I have a series of blog posts written with a wider snippets of code. I will put this on the internet later so you can go and read them. So time for more questions.
Hello, thank you for your talk. Do you think it's important to sitenize the entire application or would it be sufficient to sitenize only the kernel,
the stuff that you do differently from others and leave everything else in Python? And on a related note, how do you debug this stuff? Could you raise your hand because I'm hearing you on my back. Ah, okay. Well, as it isn't difficult at all
to sitenize the application, I don't mind sitenizing it all or just the processing part. How do I debug it? I run my tests in Python. I can set the debugging level
even when I'm running this sitenize application so I can see all the traces. So I've never found a problem I cannot solve running the application just with Python.
If you've already done this then I assume you're happy with it, especially with the extra performance. But when you were doing your research, did you consider writing a custom loader and maybe taking the Marshall module and hacking it up so that everything looks different and sort of obfuscating that way? I preferred to use something
that was already there and working because I knew that I would probably would write more bugs than useful stuff if I tried to write my own obfuscator. So as this worked, first time I tried it, I stuck with it.
So I saw that you called the sitenize function manually but probably know that there's an extension for the extension object that automatically does the sitenizing part for you.

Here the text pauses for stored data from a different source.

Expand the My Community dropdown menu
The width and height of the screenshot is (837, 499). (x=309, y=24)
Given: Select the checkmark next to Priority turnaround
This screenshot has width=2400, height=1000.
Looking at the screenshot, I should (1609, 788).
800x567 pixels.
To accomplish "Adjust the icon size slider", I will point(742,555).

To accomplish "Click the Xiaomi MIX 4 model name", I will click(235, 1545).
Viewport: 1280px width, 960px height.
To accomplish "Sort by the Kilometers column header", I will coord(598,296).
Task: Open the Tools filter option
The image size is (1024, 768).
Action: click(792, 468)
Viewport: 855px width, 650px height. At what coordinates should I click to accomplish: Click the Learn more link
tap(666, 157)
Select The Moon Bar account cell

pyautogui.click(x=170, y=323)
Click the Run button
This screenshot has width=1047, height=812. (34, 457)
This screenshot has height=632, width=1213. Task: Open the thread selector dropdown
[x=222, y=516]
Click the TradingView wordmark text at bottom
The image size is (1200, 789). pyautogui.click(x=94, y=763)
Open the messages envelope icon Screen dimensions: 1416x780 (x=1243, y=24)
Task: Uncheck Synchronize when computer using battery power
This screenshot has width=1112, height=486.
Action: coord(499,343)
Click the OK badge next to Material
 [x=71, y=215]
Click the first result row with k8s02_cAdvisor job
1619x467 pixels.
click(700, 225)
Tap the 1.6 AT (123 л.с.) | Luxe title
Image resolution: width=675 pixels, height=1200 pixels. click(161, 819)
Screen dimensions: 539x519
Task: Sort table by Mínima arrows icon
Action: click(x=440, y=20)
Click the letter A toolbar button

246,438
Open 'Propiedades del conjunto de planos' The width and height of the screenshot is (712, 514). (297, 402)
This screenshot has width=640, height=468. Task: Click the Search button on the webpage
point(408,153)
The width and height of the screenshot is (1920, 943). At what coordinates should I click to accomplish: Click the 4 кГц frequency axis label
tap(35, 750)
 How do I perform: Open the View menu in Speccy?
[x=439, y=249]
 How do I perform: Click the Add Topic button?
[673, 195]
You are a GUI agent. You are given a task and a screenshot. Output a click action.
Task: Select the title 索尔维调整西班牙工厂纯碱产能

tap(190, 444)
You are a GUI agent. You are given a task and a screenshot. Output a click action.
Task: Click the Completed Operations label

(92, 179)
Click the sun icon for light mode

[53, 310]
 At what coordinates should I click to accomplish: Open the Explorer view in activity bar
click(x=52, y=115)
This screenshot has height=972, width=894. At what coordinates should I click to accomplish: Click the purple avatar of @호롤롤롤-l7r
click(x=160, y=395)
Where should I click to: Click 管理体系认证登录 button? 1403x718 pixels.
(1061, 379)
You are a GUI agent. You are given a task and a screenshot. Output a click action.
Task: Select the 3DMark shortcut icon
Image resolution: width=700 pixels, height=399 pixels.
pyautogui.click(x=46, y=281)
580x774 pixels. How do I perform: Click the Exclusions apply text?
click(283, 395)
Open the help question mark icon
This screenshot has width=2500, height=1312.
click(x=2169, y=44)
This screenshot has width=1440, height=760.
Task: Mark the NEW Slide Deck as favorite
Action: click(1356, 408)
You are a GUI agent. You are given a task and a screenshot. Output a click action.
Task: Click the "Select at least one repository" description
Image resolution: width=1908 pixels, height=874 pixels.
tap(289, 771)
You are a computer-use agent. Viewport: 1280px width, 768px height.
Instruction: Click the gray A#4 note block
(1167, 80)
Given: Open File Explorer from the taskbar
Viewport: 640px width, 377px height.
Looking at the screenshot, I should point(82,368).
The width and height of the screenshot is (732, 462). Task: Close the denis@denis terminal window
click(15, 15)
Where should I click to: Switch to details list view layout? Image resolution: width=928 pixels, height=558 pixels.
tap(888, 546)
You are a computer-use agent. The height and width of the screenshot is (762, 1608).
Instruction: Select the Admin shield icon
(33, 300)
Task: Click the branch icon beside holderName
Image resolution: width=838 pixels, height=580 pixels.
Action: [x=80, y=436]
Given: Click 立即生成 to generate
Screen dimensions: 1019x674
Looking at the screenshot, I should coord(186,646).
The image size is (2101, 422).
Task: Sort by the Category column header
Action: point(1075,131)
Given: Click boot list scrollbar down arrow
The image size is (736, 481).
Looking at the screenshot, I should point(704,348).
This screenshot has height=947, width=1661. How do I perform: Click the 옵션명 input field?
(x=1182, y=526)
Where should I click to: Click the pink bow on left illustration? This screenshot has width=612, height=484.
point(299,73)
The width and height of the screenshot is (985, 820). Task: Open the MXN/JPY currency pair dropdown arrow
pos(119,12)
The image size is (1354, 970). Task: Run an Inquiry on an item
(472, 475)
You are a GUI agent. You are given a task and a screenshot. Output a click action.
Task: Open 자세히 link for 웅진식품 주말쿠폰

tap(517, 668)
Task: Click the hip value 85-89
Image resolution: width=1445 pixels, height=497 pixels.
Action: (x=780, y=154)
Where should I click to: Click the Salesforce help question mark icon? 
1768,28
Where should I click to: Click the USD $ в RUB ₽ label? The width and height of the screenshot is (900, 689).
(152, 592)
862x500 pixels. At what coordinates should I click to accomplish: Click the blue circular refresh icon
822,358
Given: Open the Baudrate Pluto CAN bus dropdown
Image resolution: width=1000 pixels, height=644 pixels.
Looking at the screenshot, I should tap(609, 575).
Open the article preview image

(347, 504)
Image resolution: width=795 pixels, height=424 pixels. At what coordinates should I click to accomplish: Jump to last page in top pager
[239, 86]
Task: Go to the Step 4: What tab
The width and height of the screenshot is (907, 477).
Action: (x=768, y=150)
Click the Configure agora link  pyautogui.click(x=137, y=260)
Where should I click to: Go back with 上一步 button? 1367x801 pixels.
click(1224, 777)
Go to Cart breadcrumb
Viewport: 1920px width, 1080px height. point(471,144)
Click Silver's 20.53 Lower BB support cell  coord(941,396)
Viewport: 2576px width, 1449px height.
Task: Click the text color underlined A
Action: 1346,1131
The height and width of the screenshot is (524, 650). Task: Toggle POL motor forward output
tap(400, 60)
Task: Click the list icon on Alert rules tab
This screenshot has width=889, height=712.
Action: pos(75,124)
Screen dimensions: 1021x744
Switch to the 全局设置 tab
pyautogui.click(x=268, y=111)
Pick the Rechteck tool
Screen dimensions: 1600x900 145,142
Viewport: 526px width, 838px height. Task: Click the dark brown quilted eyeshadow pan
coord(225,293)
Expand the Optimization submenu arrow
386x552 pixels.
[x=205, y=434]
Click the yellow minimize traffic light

So you can actually pass the PYX file to the extension. Is there any reason you did it that way or? No, this is the point I started and I built on so probably the process can be improved a lot. I don't know if calling the extension directly
would allow you this non-compiling again stuff, probably it does. Yeah, it does, yeah. Yeah, so no, there isn't a reason for that. Yeah, because I had an extension written in siphon as well and then I think the way you can pass the compiler options is nicer
when you do it through the extension object. Yeah, but the compiler options I'm hacking here are to the extension library. I'm calling extension, then I'm setting up the options and finally I'm calling set up.
So there is no siten involved anymore at that stage. Yeah, so what you're saying is that extension chooses some compiler flags by default which you don't want and you have to remove them, okay? Yes. Any more questions?
Any more questions? Can I ask a question? What's the implication for testing if you have a binary rather than your? Oh, sorry, yeah, sorry. What's the implication for testing with the binary and are you having to test it all twice? No, because as I said before,
I've never met that there's a bug that happens only with the binary application and not with the Python. We ran some upset, I don't know, final test with the binary, just to be sure, but the big suit of tests is run against the Python code.
Any more? Well, thank you very much, Julia. Thank you very much.